I may have landed the dream job for now, but of course there are new things I’m waiting on – like learning how to be perfect at my job, of course. And still things I’m waiting on, for like forever… Those close to me that I share my heart with know some things that I’ve been waiting on for over 8 years. Oh the heartache of THAT waiting period. I’m so grateful I get to be honest with those closest to me, invite them to support me in prayer and encourage me with love. Most of all, I know that God is with me, He is enough for me, my focus will remain on Him. As He whispers “wait” into my ear, He is holding me in the palm of His hand, and I pray that is where I remain.
“Delight yourself in the Lord, and He shall give you the desires of your heart.” Psalm 37:4
What are you waiting on?
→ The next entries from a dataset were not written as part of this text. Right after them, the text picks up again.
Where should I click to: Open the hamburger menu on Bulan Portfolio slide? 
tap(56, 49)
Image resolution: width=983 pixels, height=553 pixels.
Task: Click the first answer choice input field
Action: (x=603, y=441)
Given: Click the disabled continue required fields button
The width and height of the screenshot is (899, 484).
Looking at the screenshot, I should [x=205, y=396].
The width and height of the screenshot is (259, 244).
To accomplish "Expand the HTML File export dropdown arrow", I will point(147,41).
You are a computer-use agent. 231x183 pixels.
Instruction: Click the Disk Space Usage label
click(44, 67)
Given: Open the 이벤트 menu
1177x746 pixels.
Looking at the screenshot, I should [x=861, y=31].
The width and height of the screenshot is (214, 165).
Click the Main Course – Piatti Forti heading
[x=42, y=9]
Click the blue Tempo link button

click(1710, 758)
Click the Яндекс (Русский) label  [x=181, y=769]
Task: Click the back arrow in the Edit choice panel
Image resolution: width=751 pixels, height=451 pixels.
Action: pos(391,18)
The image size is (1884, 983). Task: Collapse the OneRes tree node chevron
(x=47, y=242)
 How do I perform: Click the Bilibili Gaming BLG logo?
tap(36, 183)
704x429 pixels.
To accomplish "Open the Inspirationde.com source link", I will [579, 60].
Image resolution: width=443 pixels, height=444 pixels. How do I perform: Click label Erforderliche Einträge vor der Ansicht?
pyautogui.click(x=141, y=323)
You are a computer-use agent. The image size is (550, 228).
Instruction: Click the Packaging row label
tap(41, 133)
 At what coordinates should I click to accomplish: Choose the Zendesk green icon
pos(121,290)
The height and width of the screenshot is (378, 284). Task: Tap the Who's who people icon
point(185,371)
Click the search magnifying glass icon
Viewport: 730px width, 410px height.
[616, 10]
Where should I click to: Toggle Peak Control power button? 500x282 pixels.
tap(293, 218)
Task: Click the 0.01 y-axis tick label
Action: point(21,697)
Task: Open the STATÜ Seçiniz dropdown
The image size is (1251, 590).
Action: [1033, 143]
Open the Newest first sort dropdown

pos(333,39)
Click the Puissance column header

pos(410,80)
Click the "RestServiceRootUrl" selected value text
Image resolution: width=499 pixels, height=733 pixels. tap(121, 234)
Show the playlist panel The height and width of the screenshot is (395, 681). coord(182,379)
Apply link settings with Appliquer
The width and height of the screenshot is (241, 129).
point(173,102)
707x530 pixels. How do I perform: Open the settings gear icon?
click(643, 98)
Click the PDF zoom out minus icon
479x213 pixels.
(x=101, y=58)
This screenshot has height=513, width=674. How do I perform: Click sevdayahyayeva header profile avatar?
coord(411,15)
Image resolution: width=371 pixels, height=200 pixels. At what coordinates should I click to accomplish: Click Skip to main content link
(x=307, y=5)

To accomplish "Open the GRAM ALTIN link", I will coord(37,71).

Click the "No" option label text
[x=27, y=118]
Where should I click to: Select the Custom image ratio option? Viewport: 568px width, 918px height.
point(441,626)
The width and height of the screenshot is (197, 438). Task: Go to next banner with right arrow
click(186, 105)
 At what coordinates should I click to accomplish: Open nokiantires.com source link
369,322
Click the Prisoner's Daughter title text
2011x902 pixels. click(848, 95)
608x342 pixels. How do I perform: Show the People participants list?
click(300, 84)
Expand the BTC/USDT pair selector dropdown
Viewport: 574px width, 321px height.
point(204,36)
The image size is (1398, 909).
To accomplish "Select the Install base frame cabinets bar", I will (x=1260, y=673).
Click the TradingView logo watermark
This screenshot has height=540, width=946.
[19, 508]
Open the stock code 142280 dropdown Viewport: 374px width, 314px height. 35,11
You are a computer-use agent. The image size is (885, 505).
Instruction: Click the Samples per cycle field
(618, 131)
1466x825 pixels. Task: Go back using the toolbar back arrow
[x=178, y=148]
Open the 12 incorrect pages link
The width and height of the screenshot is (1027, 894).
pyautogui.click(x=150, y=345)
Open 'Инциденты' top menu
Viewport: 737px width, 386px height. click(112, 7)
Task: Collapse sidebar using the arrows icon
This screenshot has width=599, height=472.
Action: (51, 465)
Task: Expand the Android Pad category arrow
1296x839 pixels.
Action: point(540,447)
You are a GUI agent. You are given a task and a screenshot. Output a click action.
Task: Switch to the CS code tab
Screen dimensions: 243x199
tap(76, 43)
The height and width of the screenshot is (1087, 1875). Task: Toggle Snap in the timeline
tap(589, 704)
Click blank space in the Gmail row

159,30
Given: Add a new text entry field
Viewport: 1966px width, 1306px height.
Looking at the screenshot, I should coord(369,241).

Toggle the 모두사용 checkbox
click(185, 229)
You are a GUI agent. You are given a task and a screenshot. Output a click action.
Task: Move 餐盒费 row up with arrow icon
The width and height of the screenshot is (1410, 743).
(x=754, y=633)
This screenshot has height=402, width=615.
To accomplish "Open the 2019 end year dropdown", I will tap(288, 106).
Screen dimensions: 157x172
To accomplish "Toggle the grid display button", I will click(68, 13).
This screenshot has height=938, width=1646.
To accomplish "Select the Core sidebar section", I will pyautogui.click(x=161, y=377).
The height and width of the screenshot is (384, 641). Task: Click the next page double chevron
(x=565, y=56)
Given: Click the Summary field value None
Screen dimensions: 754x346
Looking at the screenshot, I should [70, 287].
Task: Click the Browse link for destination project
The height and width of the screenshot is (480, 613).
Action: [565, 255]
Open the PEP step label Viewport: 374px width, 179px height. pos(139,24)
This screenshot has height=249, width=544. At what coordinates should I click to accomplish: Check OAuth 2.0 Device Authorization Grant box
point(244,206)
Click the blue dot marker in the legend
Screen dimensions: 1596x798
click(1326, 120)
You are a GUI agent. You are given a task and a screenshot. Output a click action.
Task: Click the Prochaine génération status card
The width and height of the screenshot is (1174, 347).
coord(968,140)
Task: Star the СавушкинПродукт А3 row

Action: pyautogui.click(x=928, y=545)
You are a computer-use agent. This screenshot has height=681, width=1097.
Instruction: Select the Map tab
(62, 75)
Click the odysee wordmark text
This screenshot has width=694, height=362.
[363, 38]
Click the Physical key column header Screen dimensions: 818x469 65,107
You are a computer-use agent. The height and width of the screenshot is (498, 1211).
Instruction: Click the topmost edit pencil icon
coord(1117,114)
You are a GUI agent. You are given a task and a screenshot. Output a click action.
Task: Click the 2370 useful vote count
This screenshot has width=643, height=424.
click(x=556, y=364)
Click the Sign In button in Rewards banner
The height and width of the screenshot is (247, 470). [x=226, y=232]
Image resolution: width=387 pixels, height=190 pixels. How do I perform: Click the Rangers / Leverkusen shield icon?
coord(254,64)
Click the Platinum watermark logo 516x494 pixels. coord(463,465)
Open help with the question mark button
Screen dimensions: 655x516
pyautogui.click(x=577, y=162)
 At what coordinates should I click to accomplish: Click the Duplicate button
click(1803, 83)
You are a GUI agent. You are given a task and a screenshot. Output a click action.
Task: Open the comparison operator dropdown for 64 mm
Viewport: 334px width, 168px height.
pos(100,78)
Do you believe that God is with you every step of the way? How do faith and works come together for you during these times?
Do not fear, for I am with you. Isaiah 41:10
As we enter into week two of the Bravegirl community this contributor has to admit I have not been brave. While in the past I have been comfortable sharing my inner most values, thoughts and beliefs with women in my life, 7 or 8 looks way different than hundreds. I got scared. Feelings of judgment and inadequacy blotted out any opportunity I had to write or contemplate the more meaningful aspects of my life.
Then I began to be assaulted by Isaiah. I say assaulted because it was coming in waves from every corner of my life. Every page I turned, every blog I read, every email devotional I received referenced Isaiah. I thought this can’t possibly be a coincidence. The next thought was that if I follow this prompting then I am going to HAVE to follow through and write. So, for those that know me know the next thought would be, “what are you going to do about it?”
When you pass through the waters, I will be with you; And through the rivers, they will not overflow you. When you walk through the fire, you will not be scorched, nor will the flame burn you. Isaiah 43:2
I decided to be transparent, humble and truthful with myself. My transparency is required so that I acknowledge fearing your judgment. Humble in knowing that this isn’t about me but God. Truth, now that’s a tough one; because for me truth requires accurate self-appraisal and change. Guess what I found. A healthy dose of ego and pride was stalking me. Ego was telling me to dare not look because what I would find would be inadequate (i.e..you will find me inadequate) and pride would not allow that to happen. E.G.O- easing God out was exactly what happened.
This post is me throwing the door open wide and letting you see my bruised, battered and broken self who is still battling to…. be enough.
He gives power to the weak and strength to the powerless- Isaiah 40:29
What situation have you experienced where fear shut the door on the grace and care of God? How did you respond?